Dr Candice Boyd1, Ms Deborah Tout-Smith2
1School of Geography, University of Melbourne, Melbourne, Australia,
2Society and Technology Department, Museums Victoria, Melbourne, Australia
Deborah Tout-Smith is Senior Curator, Home & Community, at Museums Victoria. Her curatorial responsibilities include the museum’s Military History Collection, while her research interest focus on home life and emotional experience. Deborah was lead curator for the acclaimed exhibition World War I: Love & Sorrow (2014-2018).

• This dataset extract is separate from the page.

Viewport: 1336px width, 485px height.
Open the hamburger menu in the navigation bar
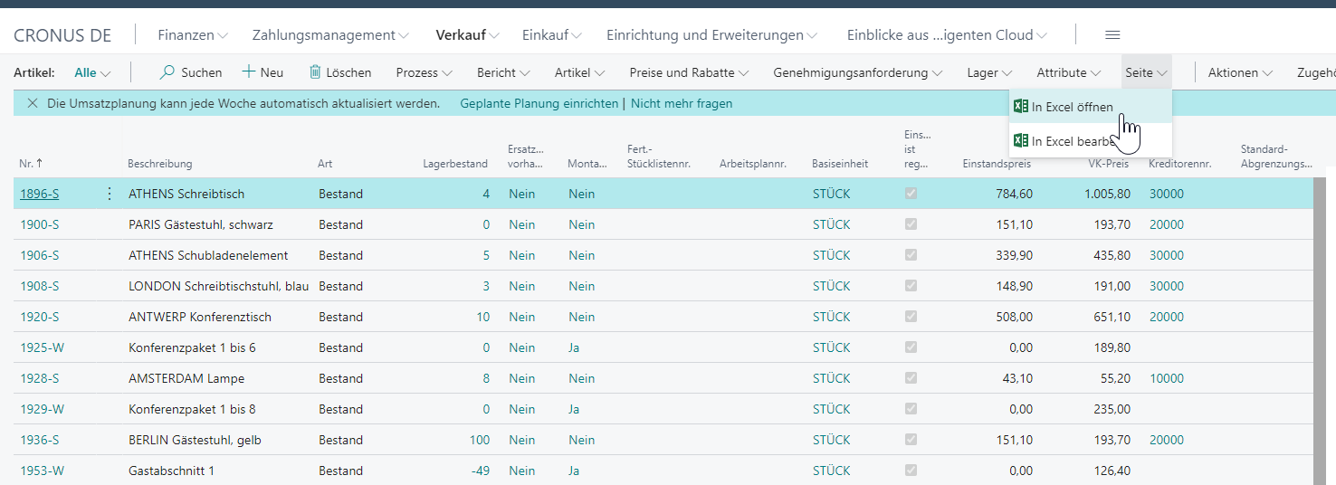point(1112,35)
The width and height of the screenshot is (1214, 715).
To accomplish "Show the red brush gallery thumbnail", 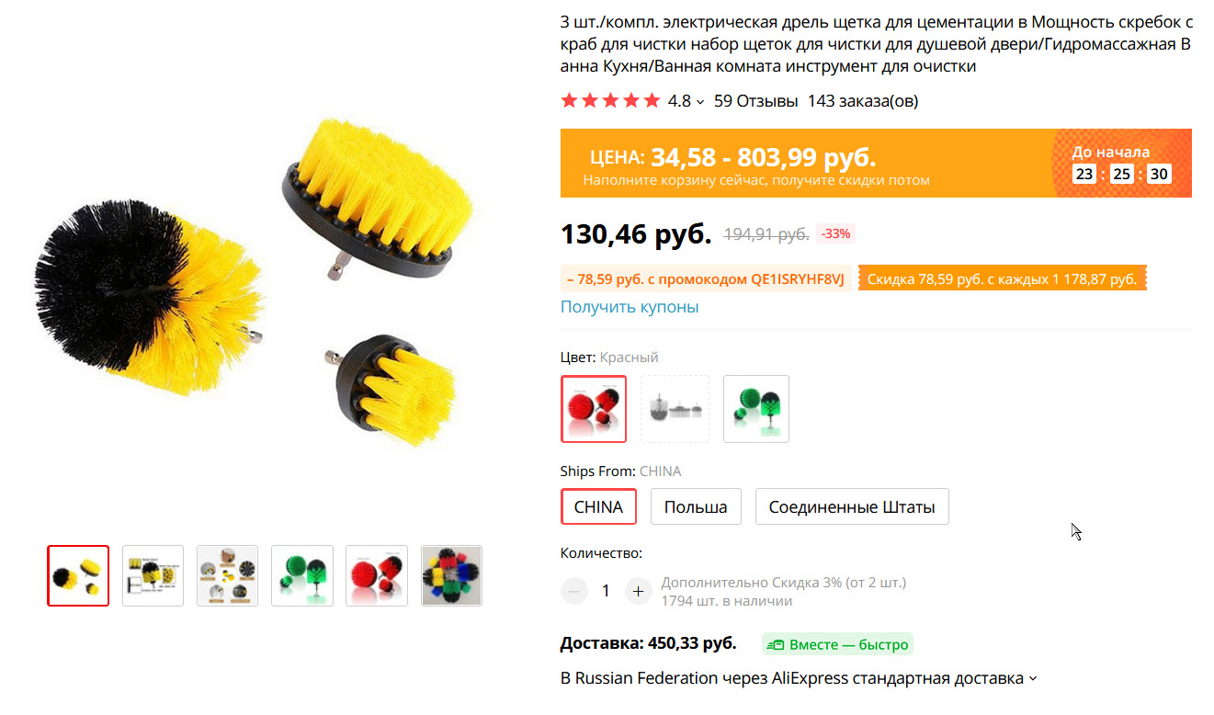I will 376,576.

Contemporary museums attempt to design exhibitions that provoke an emotional response in visitors (Waterton, Tolia-Kelly, & Watson, 2016). This is often done with the intention of promoting social change through the fostering of empathy with people whose histories can be difficult to understand. Emotions, however, are harder to evaluate than knowledge or attitudes (Düringer, 2014). In this presentation, we think through the role of colour in curating, designing, and experiencing an exhibition. Based on a study of the World War I: Love & Sorrow exhibition at Melbourne Museum which used participant drawings in a novel methodological approach, we interrogate both curatorial intentions and visitors’ emotional responses as expressed through colour. Participant drawings will be presented alongside our analysis, which also considers the non-representational and more-than-visual aspects of the museum visitor experience.
Biography:
Candice Boyd is an artist-geographer and an ARC DECRA Fellow at the School of Geography, University of Melbourne, Australia. Her interests are in the geographies of mental health, therapeutic spaces, experiences of rurality, and contemporary museum geographies.